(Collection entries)

——————

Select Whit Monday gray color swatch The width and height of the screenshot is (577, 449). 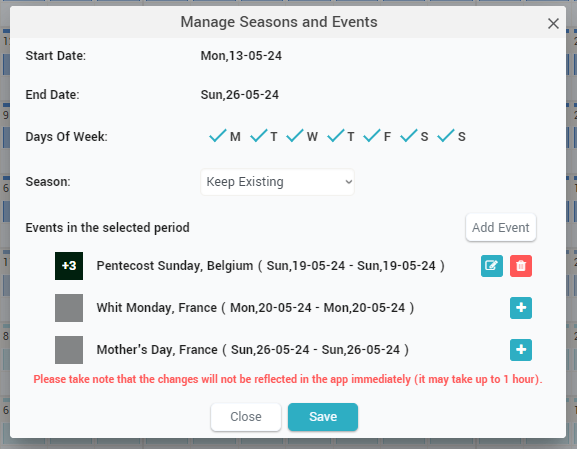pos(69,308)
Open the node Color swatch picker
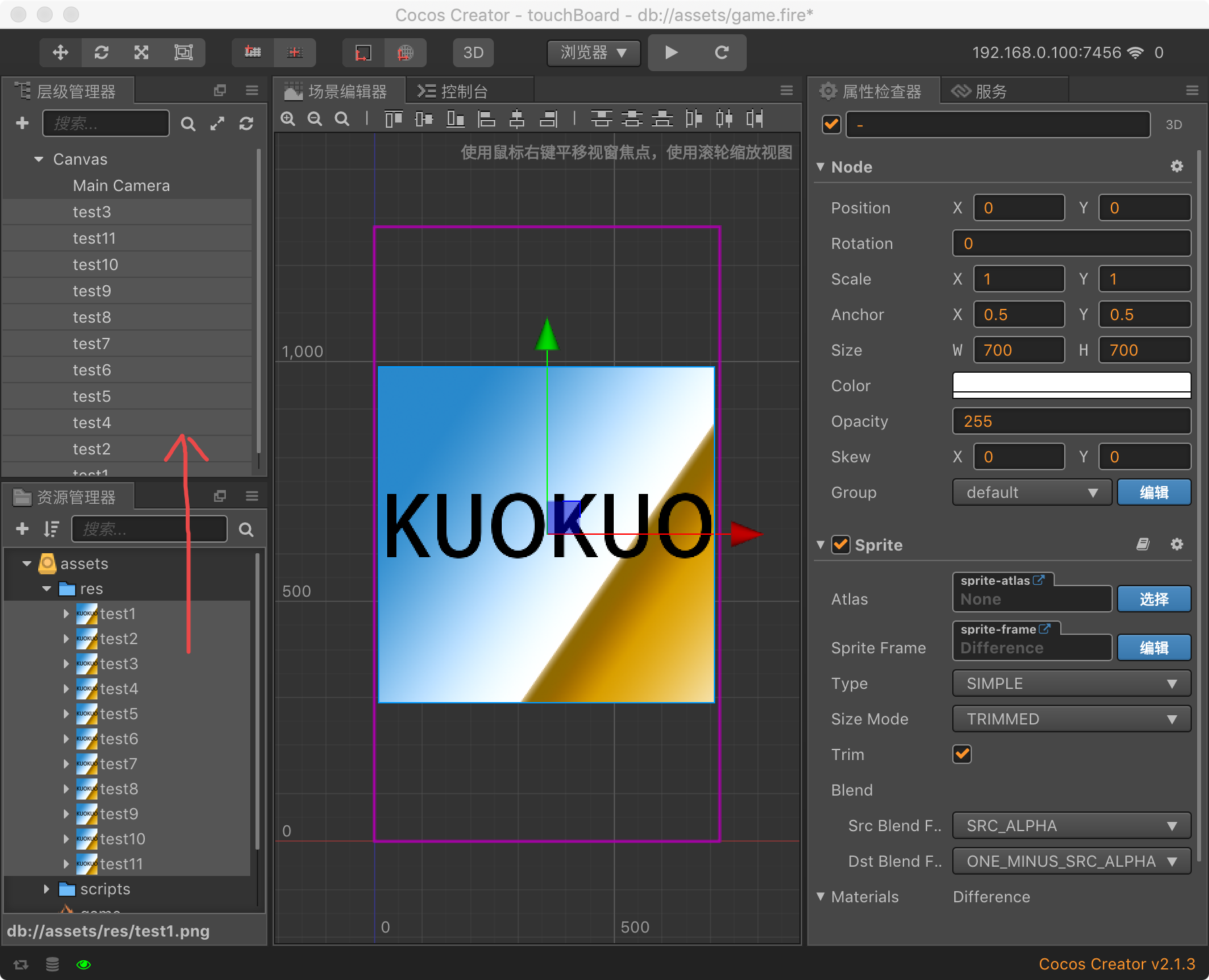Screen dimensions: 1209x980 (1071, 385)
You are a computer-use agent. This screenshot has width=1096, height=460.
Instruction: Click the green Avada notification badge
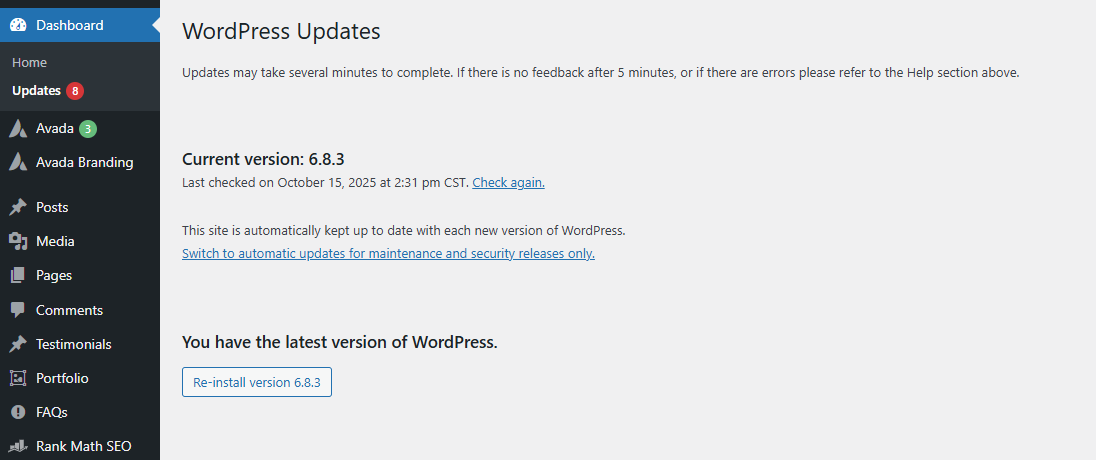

——————

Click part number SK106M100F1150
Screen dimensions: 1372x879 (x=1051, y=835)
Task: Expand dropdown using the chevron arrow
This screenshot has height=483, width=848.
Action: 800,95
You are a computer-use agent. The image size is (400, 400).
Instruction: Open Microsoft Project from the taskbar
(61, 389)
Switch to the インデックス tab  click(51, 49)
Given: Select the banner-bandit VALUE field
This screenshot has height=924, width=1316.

——————

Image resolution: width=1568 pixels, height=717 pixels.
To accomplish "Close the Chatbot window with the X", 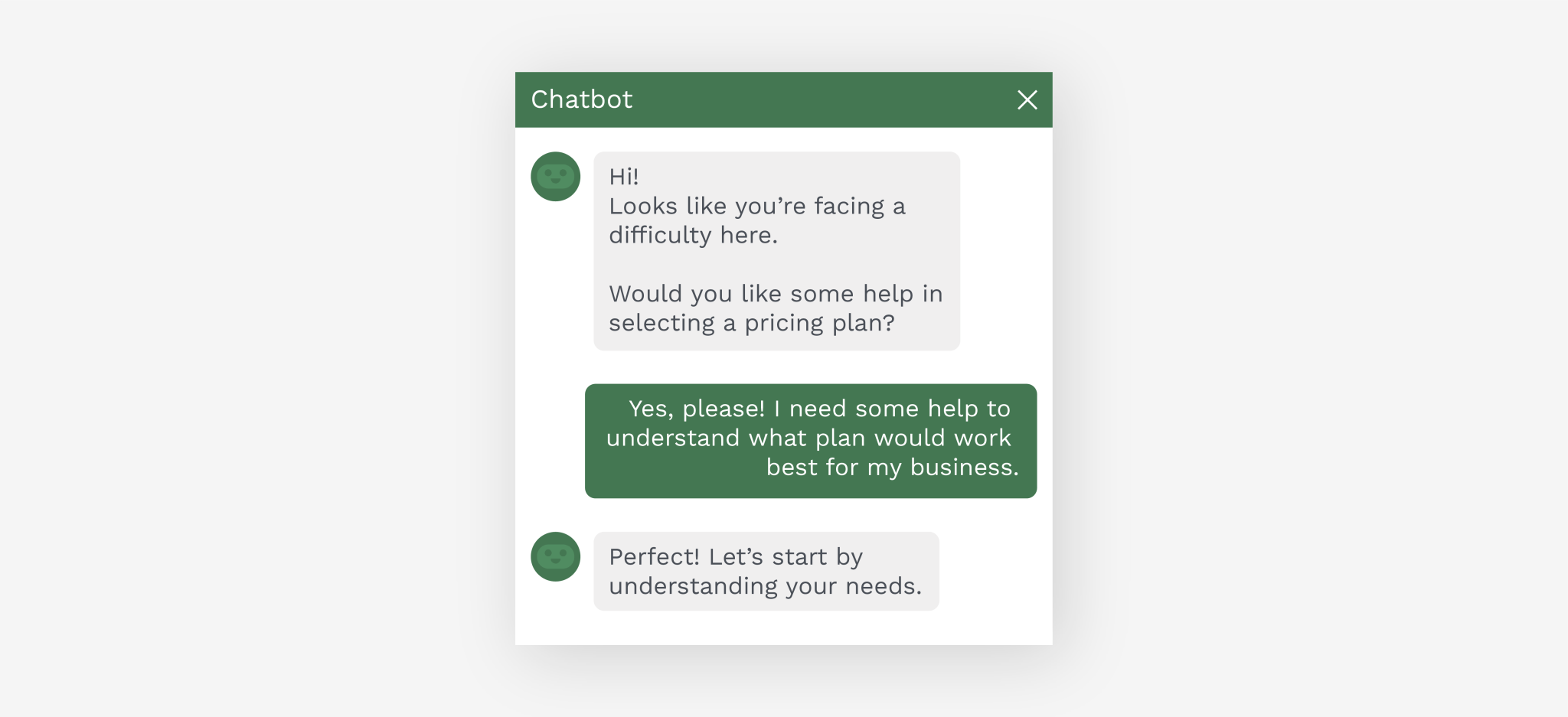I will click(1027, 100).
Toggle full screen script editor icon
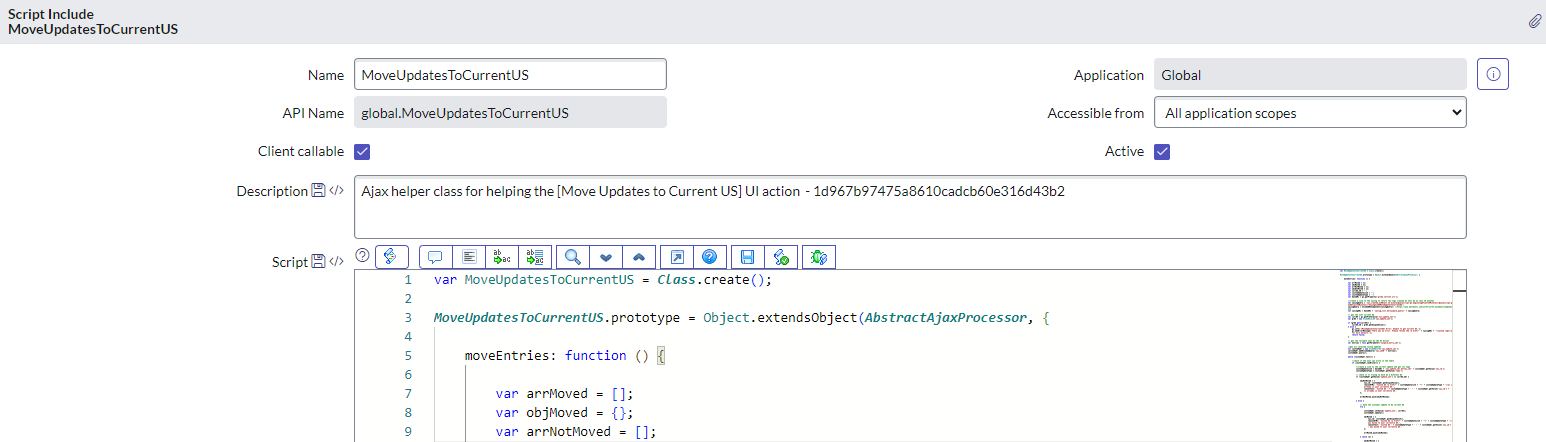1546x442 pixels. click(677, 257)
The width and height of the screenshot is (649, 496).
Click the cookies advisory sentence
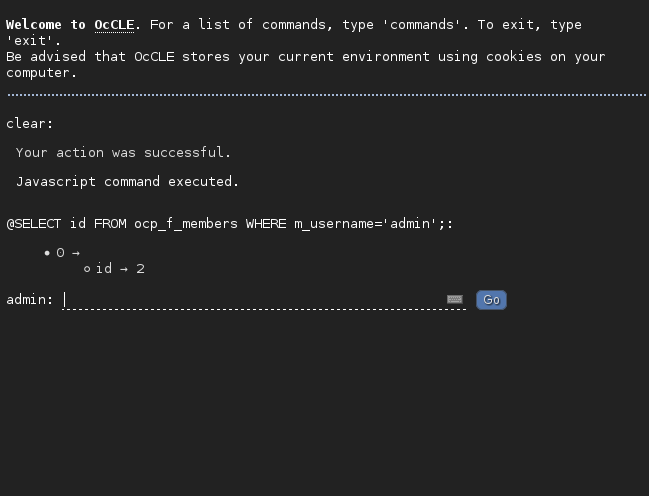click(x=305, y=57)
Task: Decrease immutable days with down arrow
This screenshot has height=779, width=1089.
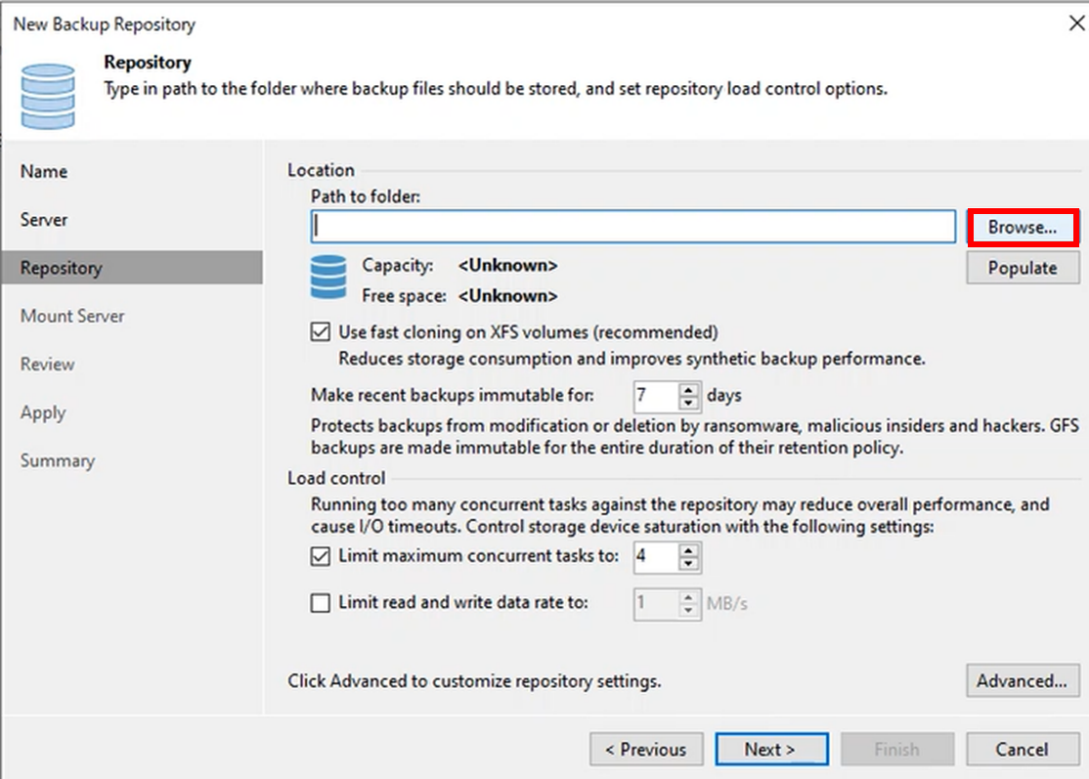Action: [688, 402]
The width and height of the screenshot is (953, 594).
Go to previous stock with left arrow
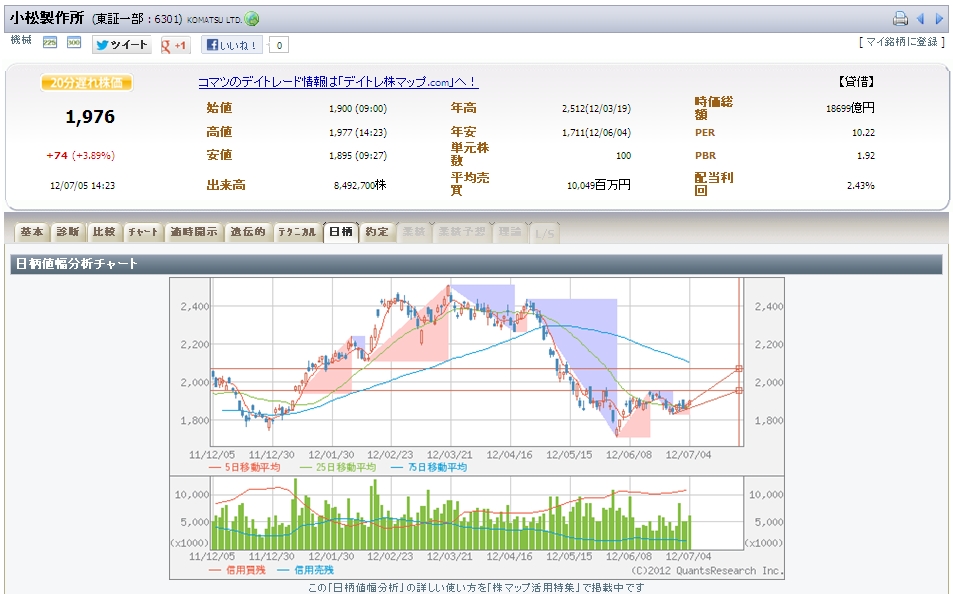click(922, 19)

——————

Which lines of the records above contain the word "agent"? Report each one in full.

You are a computer-use agent. This screenshot has width=1096, height=460.
You are a computer-use agent. The image size is (400, 400).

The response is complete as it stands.